Most enterprise information is semi-structured. For instance, a text document (unstructured) commonly includes associated metadata (structured) such as author, content source, date of creation, size, format, and language. Textual product pages in an online catalog commonly include extensive metadata relating to product features.

Parametric search is a Verity search capability in which users can locate information by simultaneously selecting values in structured metadata and searching through unstructured text.

In a typical setup, each document used for searching includes both unstructured data and structured attributes. For example, in the case of documents that describe cars, attributes might include Color, Price, Make, Model, Mileage, Location, and Year. Attributes can have numeric, date, or string values. The free-text portion of a search queries the unstructured data, while the parametric-selection portion queries the structured data through its attributes.

For example a parametric-search query for a car might be described like this:

Find Red cars less than $15,000 with “air conditioning

in which Red is one of the available values for the Color parameter, less than $15,000 selects a range from the Price parameter, and air conditioning is a phrase to be searched for in the unstructured text.

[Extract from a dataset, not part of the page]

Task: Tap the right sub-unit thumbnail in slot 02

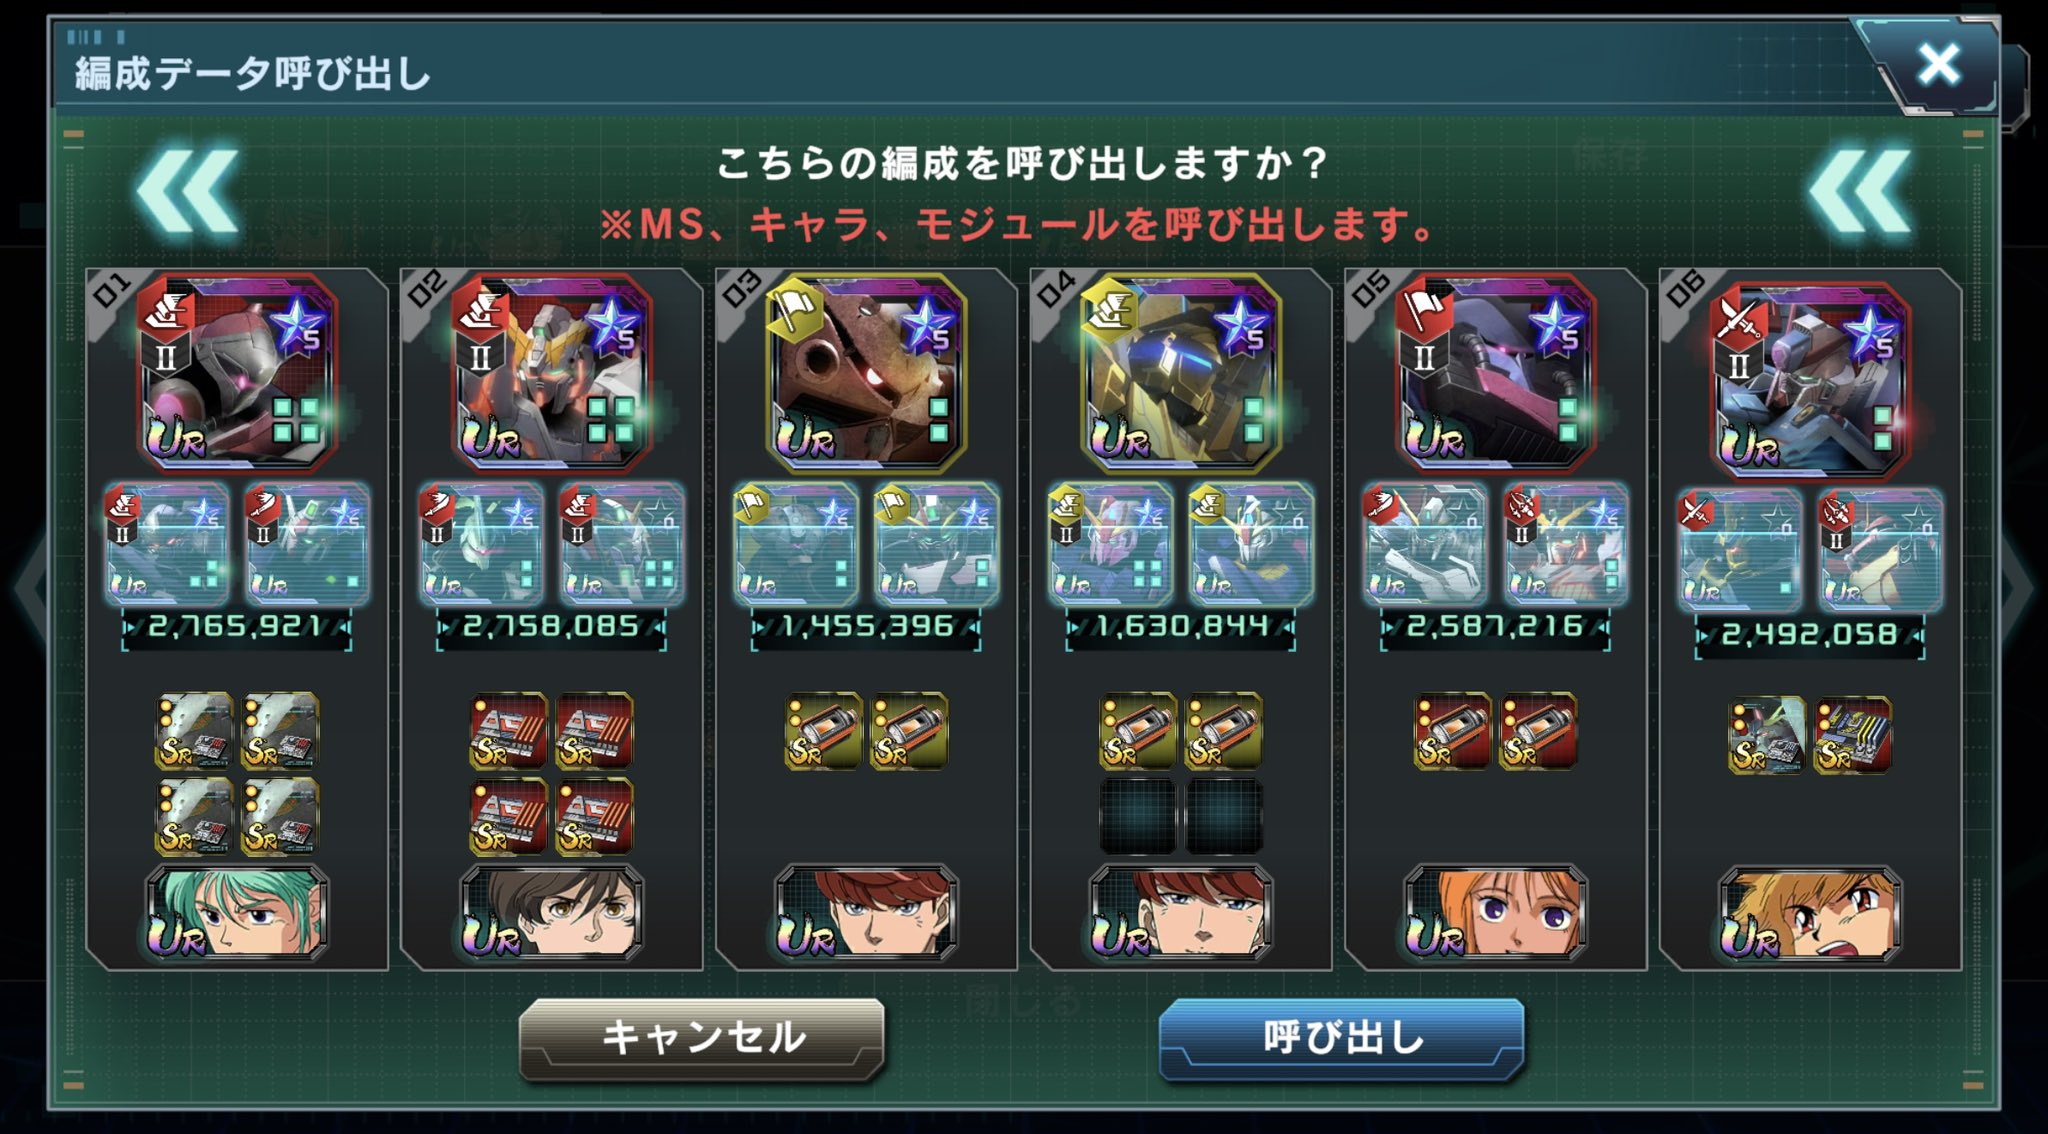Action: [622, 545]
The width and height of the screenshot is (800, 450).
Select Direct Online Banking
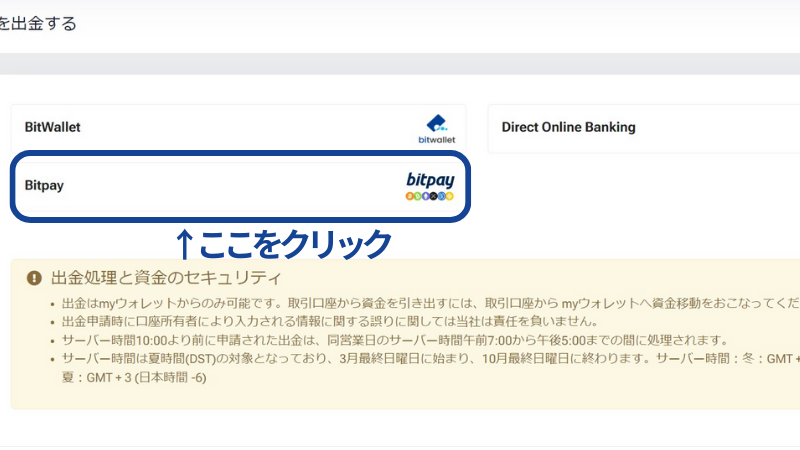click(x=568, y=127)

In addition to the ability to combine text queries and parametric values, parametric search can rank results, by either text-query scores or parameter values. The application can then sort the results for the user and allow the user to further refine or broaden the search.

Parametric Indexes

Parametric indexes are the structures that underlie parametric selection. You can think of a parametric index as an extension to a collection’s word index; the Verity engine uses it to identify documents matching the requested parameters.

Conceptually, you can view a parametric index as an n-dimensional “parametric cube,” a matrix in which each dimension represents a parameter. Figure 3-3 shows a portion of a three-dimensional version, in which the parameters are color, model year, and price.


Figure 3-3    A “parametric cube”



Each individual value or range of values for a parameter is called a bucket, and each parameter as a whole (each dimension of the cube) makes up a bucket set. Each bucket holds references to the documents that have that value for that parameter. For example, in the portion of the cube shown in Figure 3-3, the Color bucket set contains three buckets: Black, Red and Silver. The Red bucket identifies all documents in the collection that relate to red cars.

In this example, a parametric selection for all red cars costing less than $15,000 and made in either 1999 or 2000 (the shaded area in Figure 3-3) returns only those documents whose field values satisfy all three criteria.

Administrators or knowledge workers can build parametric indexes on top of existing Verity collections or directly from specifically formatted XML documents.



To create a parametric index, the administrator first creates an XML-based outline file that specifies the collection or XML fields from which to create the parameters. The administrator can then use the mkpi command-line tool to create the parametric index itself. Alternatively, a knowledge worker can use the graphical interface of the Verity Collaborative Classifier to set up the outline file and create the index.

For more information on configuring and using parametric selection, see the Verity K2 Dashboard Administrator Guide, the Verity Collaborative Classifier Guide, or the Verity K2 Parametric Developer Guide.

 

 
Note   parametric indexes can also support user browsing and selection from taxonomies (hierarchical classifications of information). See About Taxonomies and About Relational Taxonomies.